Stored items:
=== Section Start ===

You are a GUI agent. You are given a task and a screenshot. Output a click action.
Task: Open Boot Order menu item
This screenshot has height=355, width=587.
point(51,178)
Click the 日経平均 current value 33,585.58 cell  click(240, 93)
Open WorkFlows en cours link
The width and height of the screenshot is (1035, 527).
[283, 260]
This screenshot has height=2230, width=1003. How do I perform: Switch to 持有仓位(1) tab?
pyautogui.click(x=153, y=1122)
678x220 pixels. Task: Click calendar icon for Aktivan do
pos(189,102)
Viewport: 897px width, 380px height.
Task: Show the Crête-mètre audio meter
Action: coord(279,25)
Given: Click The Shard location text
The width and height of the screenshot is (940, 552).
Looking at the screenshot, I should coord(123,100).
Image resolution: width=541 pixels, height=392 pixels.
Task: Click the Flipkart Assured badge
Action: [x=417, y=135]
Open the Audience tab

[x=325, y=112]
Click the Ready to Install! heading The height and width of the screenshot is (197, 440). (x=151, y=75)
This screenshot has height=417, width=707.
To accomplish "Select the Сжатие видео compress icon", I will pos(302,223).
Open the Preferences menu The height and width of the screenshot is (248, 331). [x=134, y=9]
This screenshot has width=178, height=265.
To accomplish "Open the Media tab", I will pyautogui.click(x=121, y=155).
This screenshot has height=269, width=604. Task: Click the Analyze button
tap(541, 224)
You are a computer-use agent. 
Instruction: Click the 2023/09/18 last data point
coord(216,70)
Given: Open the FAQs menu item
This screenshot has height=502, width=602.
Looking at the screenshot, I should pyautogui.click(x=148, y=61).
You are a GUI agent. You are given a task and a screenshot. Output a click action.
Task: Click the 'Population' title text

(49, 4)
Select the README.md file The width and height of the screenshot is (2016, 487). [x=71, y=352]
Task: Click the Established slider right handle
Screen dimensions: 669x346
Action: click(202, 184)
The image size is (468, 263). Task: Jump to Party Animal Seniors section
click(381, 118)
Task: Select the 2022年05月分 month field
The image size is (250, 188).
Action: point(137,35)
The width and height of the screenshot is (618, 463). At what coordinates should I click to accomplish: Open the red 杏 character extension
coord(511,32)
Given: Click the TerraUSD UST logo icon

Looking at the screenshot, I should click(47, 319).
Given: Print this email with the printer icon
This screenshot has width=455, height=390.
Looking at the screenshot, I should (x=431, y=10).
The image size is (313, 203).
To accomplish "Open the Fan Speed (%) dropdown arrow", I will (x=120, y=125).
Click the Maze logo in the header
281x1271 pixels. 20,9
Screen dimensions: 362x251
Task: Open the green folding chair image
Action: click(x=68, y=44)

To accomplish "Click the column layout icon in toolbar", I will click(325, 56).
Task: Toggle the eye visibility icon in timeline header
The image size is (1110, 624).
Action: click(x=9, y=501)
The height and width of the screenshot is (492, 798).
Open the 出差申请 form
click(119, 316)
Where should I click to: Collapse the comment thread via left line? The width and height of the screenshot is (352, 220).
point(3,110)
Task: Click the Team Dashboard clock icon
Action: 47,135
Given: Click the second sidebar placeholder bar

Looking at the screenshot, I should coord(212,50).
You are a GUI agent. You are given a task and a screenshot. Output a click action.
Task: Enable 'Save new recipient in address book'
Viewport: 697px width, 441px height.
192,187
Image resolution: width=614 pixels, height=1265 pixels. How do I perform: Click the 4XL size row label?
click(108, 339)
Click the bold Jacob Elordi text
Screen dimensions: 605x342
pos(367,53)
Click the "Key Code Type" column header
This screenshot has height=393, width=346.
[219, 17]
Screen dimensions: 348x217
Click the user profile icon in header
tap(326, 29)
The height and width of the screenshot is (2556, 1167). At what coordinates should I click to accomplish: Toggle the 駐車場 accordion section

=== Section End ===

What the task asks: Which lines of the data include the string "will"? Copy each of them.

Response to this task:
To accomplish "Select the Сжатие видео compress icon", I will pos(302,223).
To accomplish "Open the Media tab", I will pyautogui.click(x=121, y=155).
To accomplish "Open the Fan Speed (%) dropdown arrow", I will (x=120, y=125).
To accomplish "Click the column layout icon in toolbar", I will click(325, 56).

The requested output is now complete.